When we caught the bus, on some random roadside in the rain, our bags were precariously squeezed onto the top of a packed luggage section. I insisted on watching them get loaded. The boys weren’t happy. Neither was I; every time that door would be opened our bags would fall out; think over-full over-head locker in an airliner.
The family were pushed on the bus, it started moving before I was actually in the door, everyone fell over at least once before we got to our seats. Dominique was furious. The kids were laughing.
I focussed on the kids.The actual trip wasnt that bad. Everyone got some rest except me. Just a size thing mostly. I am 6ft 2inches and I was just too long for my seat. Food stop was average. The toilet stops were not at toilets. Try selling roadside micturition on Highway 1 to your significant other.
Our fellow travelers were lovely, helpful, smiling vietnamese people. It got cold over night and everyone needed a warm layer. The kids had hammock under quilts instead of little quilts which worked very well. (Cheers to Arrowhead Equipment and HammockGear; bet they didn’t know that they made Kids Quilts.)
The locals babies were unbelievably quiet. There was a 90 year old man that was on an upper bunk. Up he went, down he went, up he went, down he went. It’s hard to complain like a molly coddled westerner when you see this.
We had tickets to Danang but when the ticket collector guy on the bus asked where we were going I said Hoi An. Because thats where we were going. Its only 30 minutes drive from Danang. The bus was going past it on the way.

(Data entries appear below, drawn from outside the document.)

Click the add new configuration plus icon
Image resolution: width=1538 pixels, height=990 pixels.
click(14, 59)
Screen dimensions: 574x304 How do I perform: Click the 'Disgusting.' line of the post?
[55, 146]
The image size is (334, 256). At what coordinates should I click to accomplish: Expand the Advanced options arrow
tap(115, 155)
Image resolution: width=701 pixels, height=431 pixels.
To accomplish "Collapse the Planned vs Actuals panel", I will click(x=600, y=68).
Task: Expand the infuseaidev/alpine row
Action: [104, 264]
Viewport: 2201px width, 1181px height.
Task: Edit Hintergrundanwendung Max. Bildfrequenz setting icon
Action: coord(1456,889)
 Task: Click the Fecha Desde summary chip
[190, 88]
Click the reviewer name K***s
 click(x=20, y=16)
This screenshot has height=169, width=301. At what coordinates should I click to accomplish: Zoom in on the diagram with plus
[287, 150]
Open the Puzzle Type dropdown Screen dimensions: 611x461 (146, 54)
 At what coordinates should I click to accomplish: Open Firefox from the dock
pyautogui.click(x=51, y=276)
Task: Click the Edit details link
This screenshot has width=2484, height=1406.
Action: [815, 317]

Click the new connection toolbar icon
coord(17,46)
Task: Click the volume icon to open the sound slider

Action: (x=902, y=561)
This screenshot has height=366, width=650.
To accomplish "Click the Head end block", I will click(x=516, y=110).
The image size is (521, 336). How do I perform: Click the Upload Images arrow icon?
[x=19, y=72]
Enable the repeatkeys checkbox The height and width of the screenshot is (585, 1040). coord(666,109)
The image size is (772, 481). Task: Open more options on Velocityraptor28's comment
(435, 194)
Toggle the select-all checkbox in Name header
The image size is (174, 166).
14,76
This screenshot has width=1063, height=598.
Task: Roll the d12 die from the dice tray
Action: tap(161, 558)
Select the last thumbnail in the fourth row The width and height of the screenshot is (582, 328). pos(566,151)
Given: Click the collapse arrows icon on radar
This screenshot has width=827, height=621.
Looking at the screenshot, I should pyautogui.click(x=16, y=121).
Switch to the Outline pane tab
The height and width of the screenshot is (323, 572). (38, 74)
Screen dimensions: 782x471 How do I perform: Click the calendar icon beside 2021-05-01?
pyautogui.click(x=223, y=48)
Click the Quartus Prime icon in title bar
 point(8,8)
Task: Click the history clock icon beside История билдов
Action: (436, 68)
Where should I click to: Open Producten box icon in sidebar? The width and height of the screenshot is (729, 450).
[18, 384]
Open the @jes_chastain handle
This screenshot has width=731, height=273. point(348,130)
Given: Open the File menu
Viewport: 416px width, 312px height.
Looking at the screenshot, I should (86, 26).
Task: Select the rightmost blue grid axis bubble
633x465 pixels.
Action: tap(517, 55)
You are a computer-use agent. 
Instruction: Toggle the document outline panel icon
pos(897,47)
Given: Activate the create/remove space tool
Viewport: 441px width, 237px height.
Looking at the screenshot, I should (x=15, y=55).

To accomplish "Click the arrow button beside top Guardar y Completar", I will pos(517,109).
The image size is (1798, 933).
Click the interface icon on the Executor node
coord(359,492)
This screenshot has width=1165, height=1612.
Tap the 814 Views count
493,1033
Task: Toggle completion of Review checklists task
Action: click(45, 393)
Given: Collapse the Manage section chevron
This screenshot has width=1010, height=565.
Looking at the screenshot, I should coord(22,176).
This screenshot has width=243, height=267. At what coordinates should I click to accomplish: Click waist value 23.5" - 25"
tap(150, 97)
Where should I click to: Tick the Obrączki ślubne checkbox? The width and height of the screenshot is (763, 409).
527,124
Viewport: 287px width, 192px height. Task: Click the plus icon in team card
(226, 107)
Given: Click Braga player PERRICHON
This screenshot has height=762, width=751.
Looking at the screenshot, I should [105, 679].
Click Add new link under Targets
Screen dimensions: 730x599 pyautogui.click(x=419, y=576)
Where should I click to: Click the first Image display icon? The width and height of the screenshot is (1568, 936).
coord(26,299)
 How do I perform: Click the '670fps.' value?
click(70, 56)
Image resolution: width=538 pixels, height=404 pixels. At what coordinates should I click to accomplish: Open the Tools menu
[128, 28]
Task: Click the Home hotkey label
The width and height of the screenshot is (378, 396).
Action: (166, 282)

We were awoken and hustled off the bus at an empty junction at the road side at 06:00. Our bags were pulled out and dropped on the dirt. The bus started moving before I had alighted. Thankfully it was me last on and last off each time.
I think the ticket collector was actually trying to help; to save us the trip back from Danang down the same road. Nonetheless I prefer getting on and off a stationary vehicle. Maybe I am being a little precious.
We were in the middle of nowhere and accosted by a group of very friendly but very drunk motorcycle riders that wanted to bring us to Hoi An.
An inauspicious start to our sleeper bus career. Or to put it another way; a spectacular end to our sleeper bus career. Give me a train every day and every night.